Consider these dodgy proofs. Although the results are obviously wrong, where, precisely, do the 'proofs' break down? There are four starter questions, four main questions and three questions for pudding. Good luck!
 
 
STARTER QUESTIONS 

S1. A pound equals a penny   

Proof:
£$1 = 100 p = (10p)^2 = ($ £$ 0.1)^2 = $ £$0.01 = 1p$


S2. ${\mathbf{2 = 3}}$

Proof:
We have $2\times 0 =0$ and also $3\times 0 = 0$. 
Therefore we have $2 \times 0 = 3 \times 0$. 
Dividing both sides by $0$ gives $2=3$.

S3. The perimeter of a square is four times its area

Proof:
Choose units so that the side of the square is length 1.
Then the perimeter equals 4 units and the area equals $1\times 1=1$ unit.
Thus, the perimeter of the square is four times its area.

 
S4. ${\mathbf{0 = 1}}$  

Proof:
$0=0+0+0+\cdots$. But $0=1-1$, so $$ 0=(1-1)+(1-1)+(1-1)+\cdots $$ So, by rearranging the brackets, we have $$ 0=1+(-1+1)+(-1+1)+(-1+1)+\cdots = 1+0+0+0+\cdots = 1 $$


 
MAIN QUESTIONS  
 
M1. ${\mathbf{\infty = -1}}$

Proof:
Let $$x=1+2+4+8+\dots $$ Thus, $$1+2x = 1+2(1+2+4+\cdots) = 1+2+4+8+\cdots = x$$ Thus, $1+2x=x$. Rearranging this gives $x=-1$. However, $x$ is also obviously infinite. Thus, $\infty = -1$.

 
M2. Any two real numbers are the same

Proof:
Pick any three real numbers $a$, $b$ and $c$.
If $a^b = a^c$, then $b = c$.
Therefore, since $1^x = 1^y$, we may deduce $x = y$ for any two real numbers $x$ and $y$.


M3. All numbers are equal

Proof:
Suppose that all numbers were not the same. Choose two numbers $a$ and $b$ which are not the same. Therefore one is bigger; we can suppose that $a> b$. Therefore, there is a positive number $c$ such that $a=b+c$. Therefore, multiplying sides by $(a-b)$ gives $$a(a-b) = (b+c)(a-b)$$ Expanding gives $$a^2-ab = ab-b^2+ac -bc $$ Rearranging gives $$a^2-ab-ac= ab-b^2-bc$$ Taking out a common factor gives $$ a(a-b-c) = b(a-b-c) $$ Dividing throughout by $(a-b-c)$ gives $a=b$, therefore $a$ and $b$ could not have been different after all, hence all numbers are equal.

 
 
M4. All numbers are equal - version 2    

Proof:
Choose any two numbers $a$ and $b$, where $a \neq b$, and let $a+b=s$.

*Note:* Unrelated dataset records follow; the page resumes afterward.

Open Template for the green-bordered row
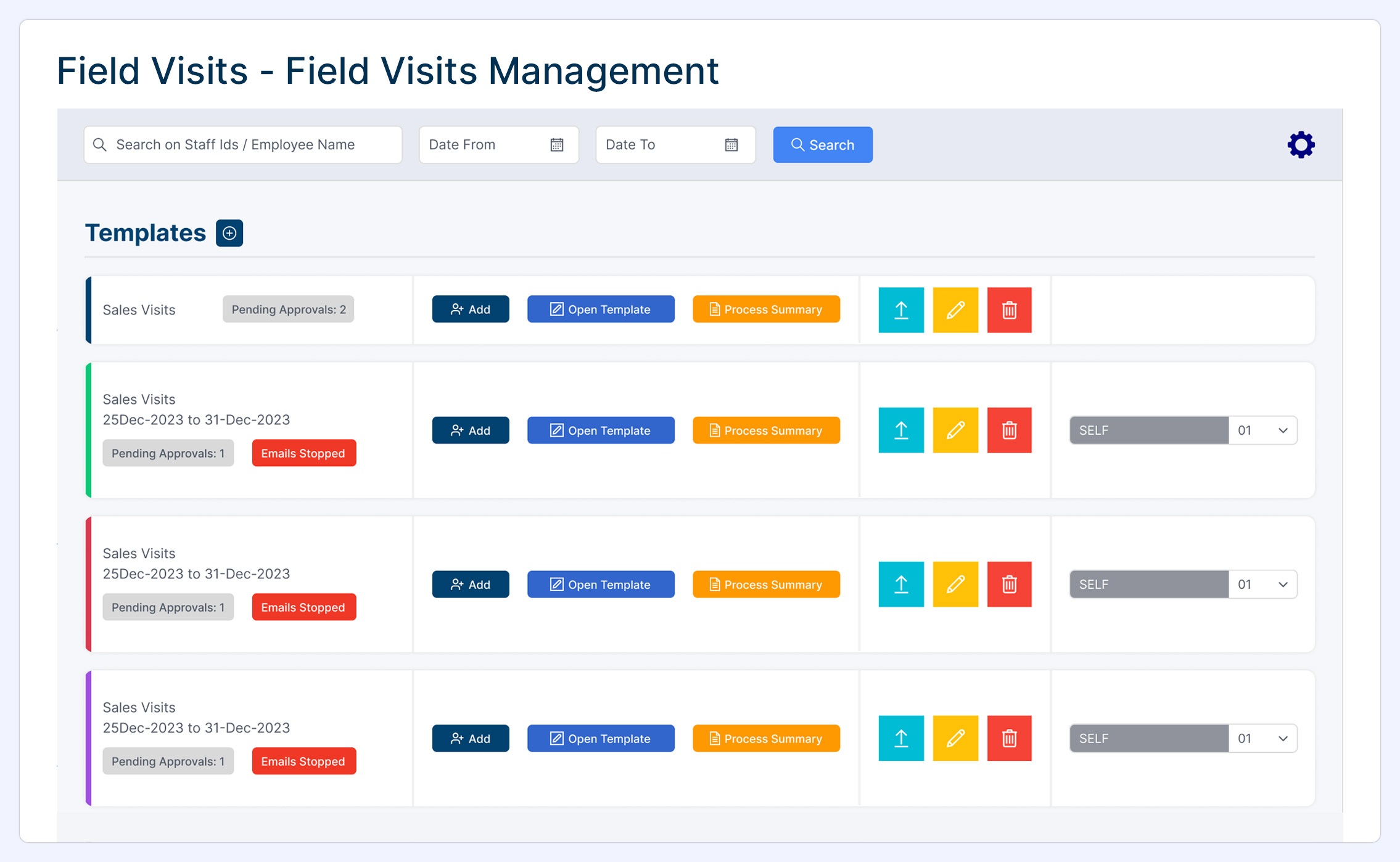Image resolution: width=1400 pixels, height=862 pixels. [x=601, y=430]
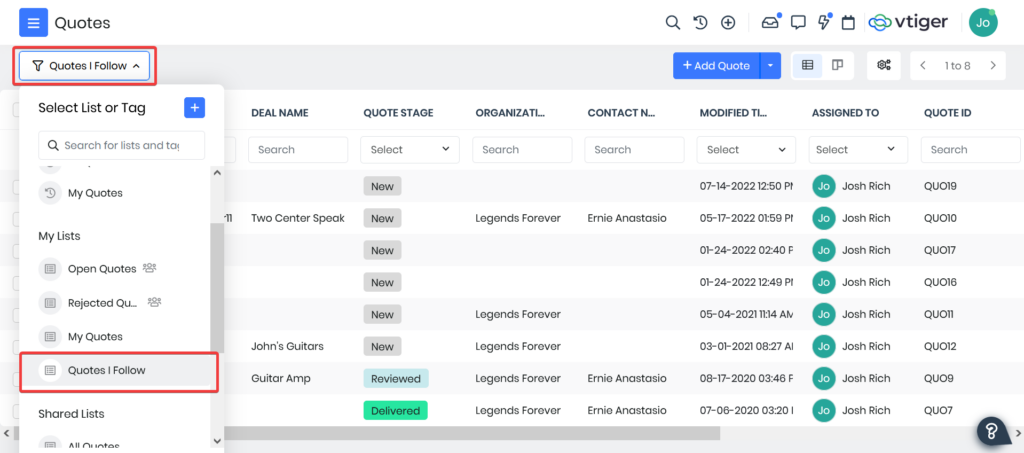Open the global search icon
Viewport: 1024px width, 453px height.
coord(673,23)
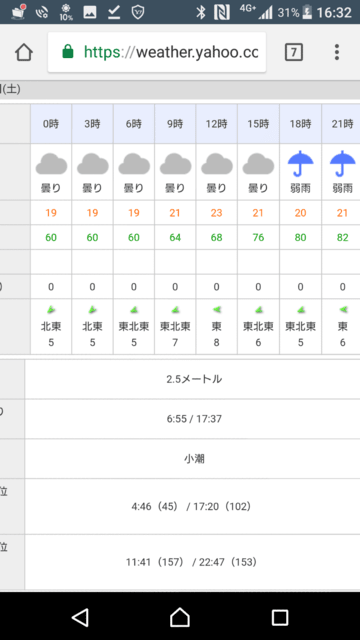Tap the wind arrow above 北東 in 0時 column
Viewport: 360px width, 640px height.
[x=51, y=310]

Thus, $(a+b)(a-b) = s(a-b)$

Thus, $a^2-b^2 = sa - sb$

Thus, $a^2 -sa = b^2-sb$

Thus, $a^2-sa+s^2/4 = b^2-sb+s^2/4$

Thus, $(a-s/2)^2 = (b-s/2)^2$

Thus, $a-s/2 = b-s/2$

Thus, $a=b$, and so all numbers are equal

PUDDING QUESTIONS  
 

P1. ${\mathbf{3 = 0}}$

Proof:
Consider the quadratic equation $ x^2+x+1=0 $. Then, we can see that $ x^2=-x-1 $. Assuming that $x$ is not zero (which it clearly isn't, from the equation) we can divide by $x$ to give $$ x= -1-\frac{1}{x} $$ Substitute this back into the $x$ term in the middle of the original equation, so $$ x^2 +\left(-1-\frac{1}{x}\right)+1=0 $$ This reduces to $$x^2=\frac{1}{x}$$ So, $x^3=1$, so $x=1$ is the solution. Substituting back into the equation for $x$ gives $$ 1^2+1+1=0 $$ Therefore, $3=0$. 
 
 

 
P2. The smallest positive number is 1 

Proof:
Suppose that $x$ is the smallest positive number. Clearly $x\le 1$ and also $x^2> 0$. Since $x$ is the smallest positive number, $x^2$ can't be smaller then $x$, so we must have $x^2\geq x$. We can divide both sides of this by the positive number $x$ to get $x \geq 1$. Since $x$ is both less than or equal to $1$ and greater than or equal to $1$, $x$ must equal $1$. Thus the smallest positive number is $1$. 
 
 
 
P3. ${\mathbf{1=-1}}$.

Proof:
Clearly, $-1=-1$ and $\frac{1}{1} = \frac{-1}{-1}$
Therefore, $-1\times \frac{1}{1}=-1\times \frac{-1}{-1}$
Therefore, $\frac{-1\times 1 }{1}=\frac{-1\times -1}{-1}$
Therefore, $\frac{-1}{1}=\frac{1}{-1}$
Therefore, $\sqrt{\frac{-1}{1}}=\sqrt{\frac{1}{-1}}$
Therefore, $\frac{\sqrt{-1}}{1}=\frac{1}{\sqrt{-1}}$
Multipliying both sides by $\sqrt{-1}\times 1$ gives $\sqrt{-1}\times \sqrt{-1} = 1\times 1$
Therefore, $-1=1$